_THE INPUT_:

━━━━

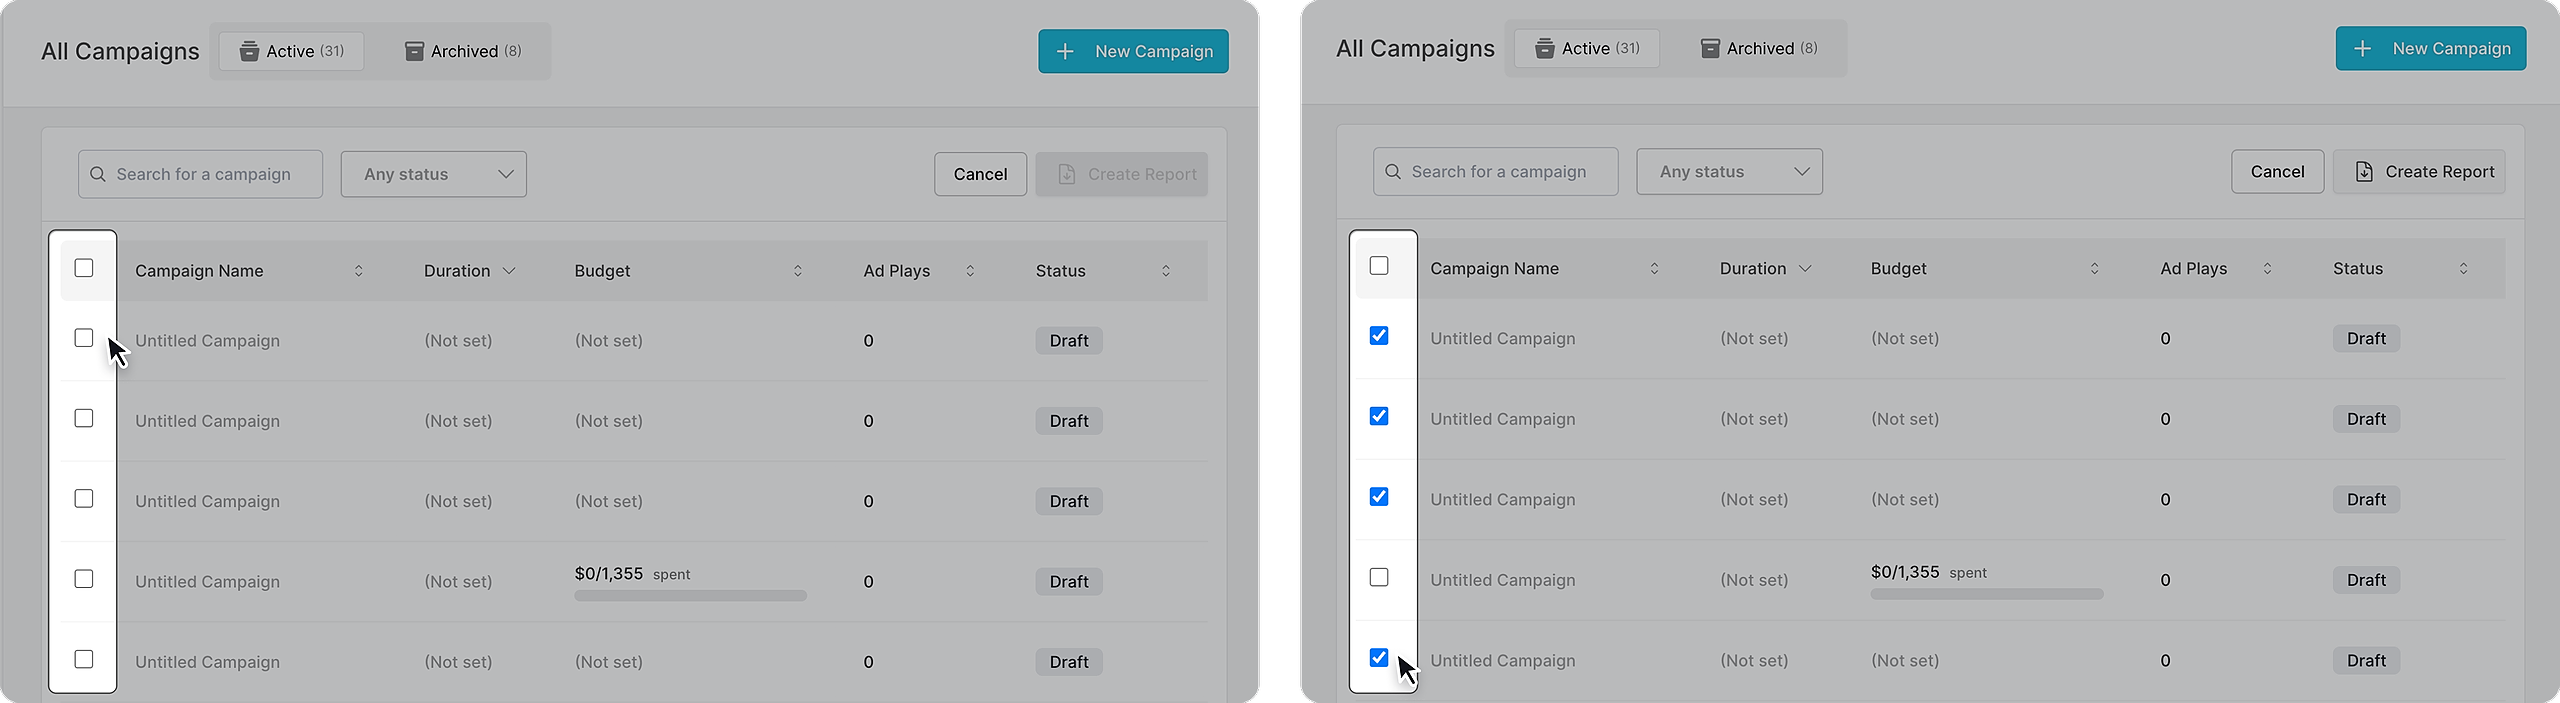This screenshot has height=703, width=2560.
Task: Select the Active (31) tab in the left panel
Action: 291,51
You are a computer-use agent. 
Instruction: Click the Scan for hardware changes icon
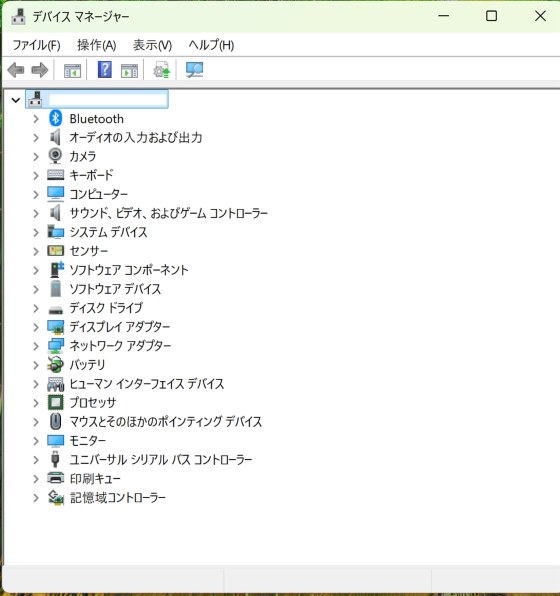click(x=194, y=70)
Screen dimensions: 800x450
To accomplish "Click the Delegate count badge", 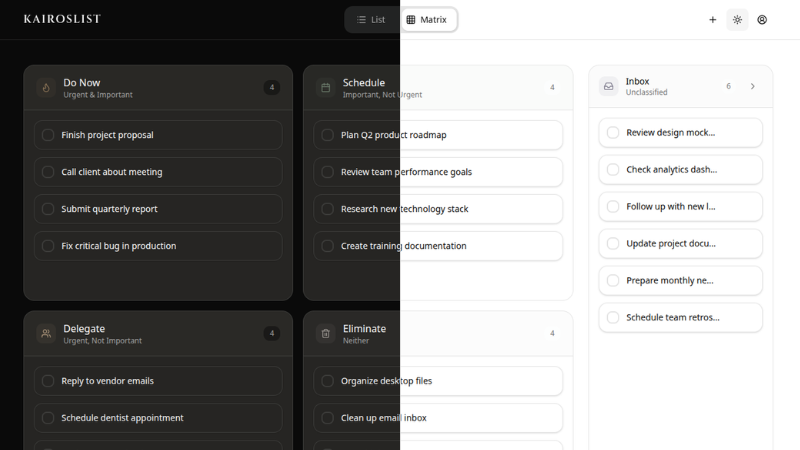I will 272,334.
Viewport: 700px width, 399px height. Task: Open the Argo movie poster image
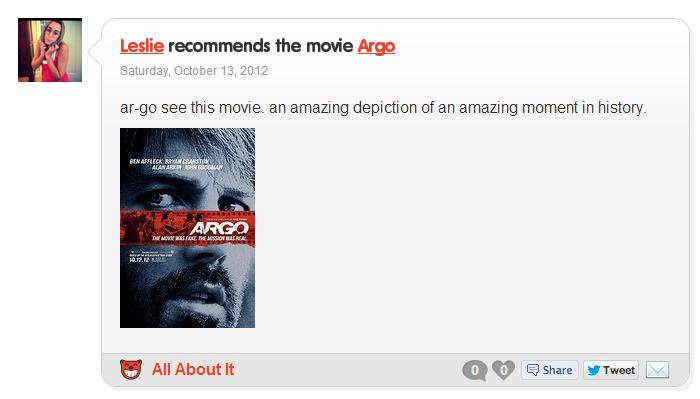(188, 228)
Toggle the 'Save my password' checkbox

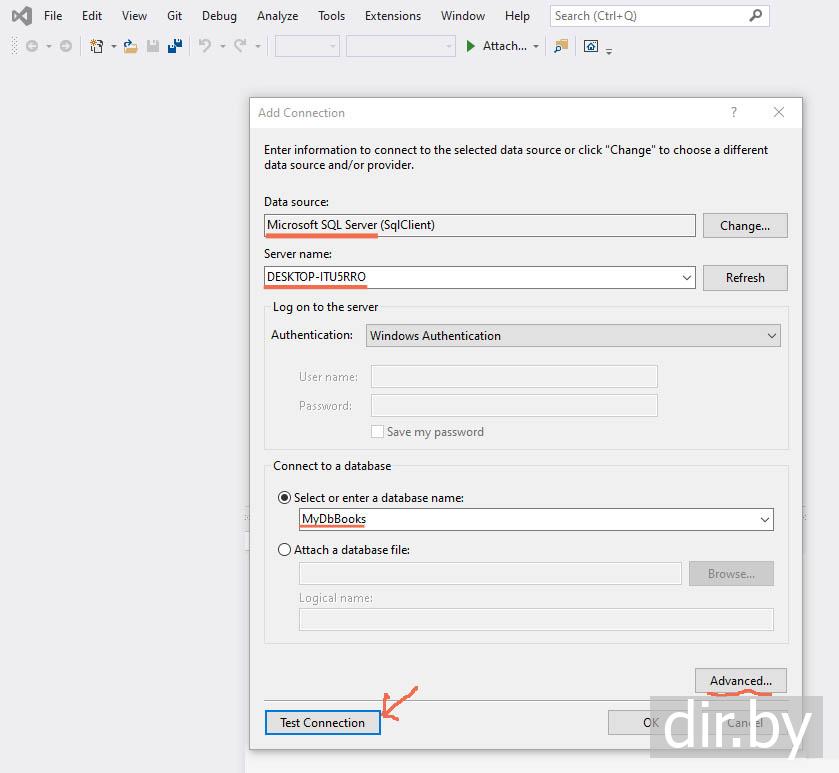coord(377,432)
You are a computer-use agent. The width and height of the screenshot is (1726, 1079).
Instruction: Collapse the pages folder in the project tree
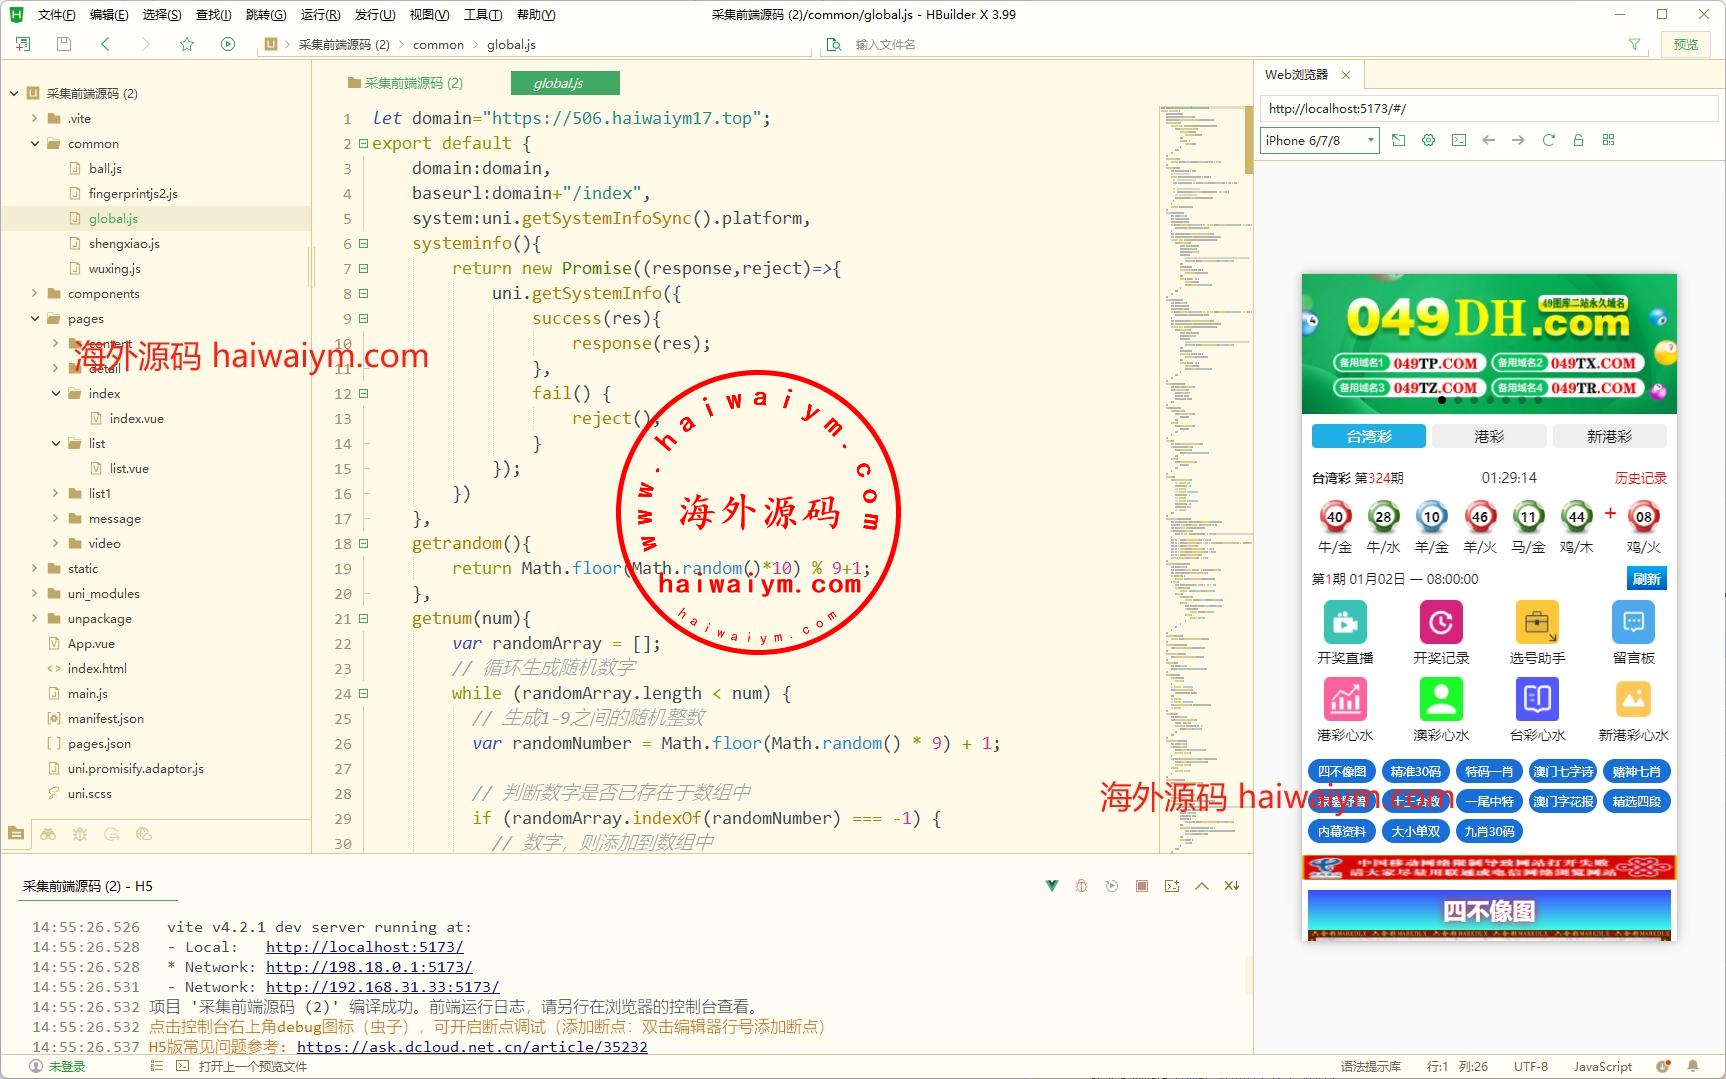[x=35, y=318]
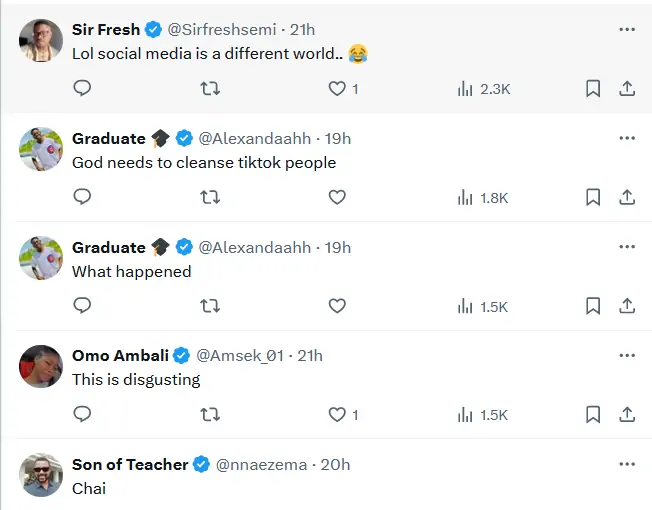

━━━━

_SHORT PROBLEM_: Rewrite the listing from the line that contains "Toggle the 'Save my password' checkbox" through the end of the listing, requests included, and shift every coordinate in the answers by adding 137 to each number. Leave the pictures out.

_THE RESULT_:
Toggle the 'Save my password' checkbox

coord(514,569)
You are a computer-use agent. The width and height of the screenshot is (1726, 1079).
Instruction: Collapse the pages folder in the project tree
[x=172, y=455]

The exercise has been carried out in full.